== WORK INSTRUCTION ==
Show all lines containing "agent" from the data below.

== DATA FOR REVIEW ==
=== Section Start ===
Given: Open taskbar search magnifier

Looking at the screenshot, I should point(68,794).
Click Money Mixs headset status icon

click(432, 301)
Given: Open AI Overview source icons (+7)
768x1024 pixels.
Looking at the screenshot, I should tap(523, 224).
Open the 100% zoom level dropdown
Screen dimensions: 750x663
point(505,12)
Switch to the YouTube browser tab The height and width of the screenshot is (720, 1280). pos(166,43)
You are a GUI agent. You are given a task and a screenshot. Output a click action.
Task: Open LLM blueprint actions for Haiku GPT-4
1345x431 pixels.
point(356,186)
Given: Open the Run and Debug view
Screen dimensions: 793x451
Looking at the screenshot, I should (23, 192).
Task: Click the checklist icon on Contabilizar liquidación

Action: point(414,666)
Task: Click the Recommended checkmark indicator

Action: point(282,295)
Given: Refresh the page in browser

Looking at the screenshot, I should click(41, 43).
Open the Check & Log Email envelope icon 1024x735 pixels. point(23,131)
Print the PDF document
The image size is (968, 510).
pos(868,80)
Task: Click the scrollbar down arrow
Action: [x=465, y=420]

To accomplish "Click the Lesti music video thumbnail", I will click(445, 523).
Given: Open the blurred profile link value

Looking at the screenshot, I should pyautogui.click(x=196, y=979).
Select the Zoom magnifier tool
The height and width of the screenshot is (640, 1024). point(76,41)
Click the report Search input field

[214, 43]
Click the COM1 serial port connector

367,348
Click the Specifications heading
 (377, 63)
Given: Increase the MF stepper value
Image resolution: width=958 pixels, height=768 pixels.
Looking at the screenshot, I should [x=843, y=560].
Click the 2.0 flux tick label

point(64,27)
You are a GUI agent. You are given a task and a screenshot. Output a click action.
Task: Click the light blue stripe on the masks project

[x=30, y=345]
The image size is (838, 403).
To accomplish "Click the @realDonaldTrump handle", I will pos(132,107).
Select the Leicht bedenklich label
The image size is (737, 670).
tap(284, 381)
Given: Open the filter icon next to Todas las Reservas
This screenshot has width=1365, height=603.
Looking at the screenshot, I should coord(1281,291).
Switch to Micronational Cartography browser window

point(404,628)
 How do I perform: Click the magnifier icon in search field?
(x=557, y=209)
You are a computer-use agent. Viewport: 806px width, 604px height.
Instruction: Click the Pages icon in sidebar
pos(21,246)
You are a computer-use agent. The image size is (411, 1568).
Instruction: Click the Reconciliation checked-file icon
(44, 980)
=== Section End ===
== TASK OUTPUT ==
You are a GUI agent. You are given a task and a screenshot. Output a click action.
You are a GUI agent. You are given a task and a screenshot. Output a click action.
You are a computer-use agent. Viewport: 806px width, 604px height.
You are a computer-use agent. The image size is (411, 1568).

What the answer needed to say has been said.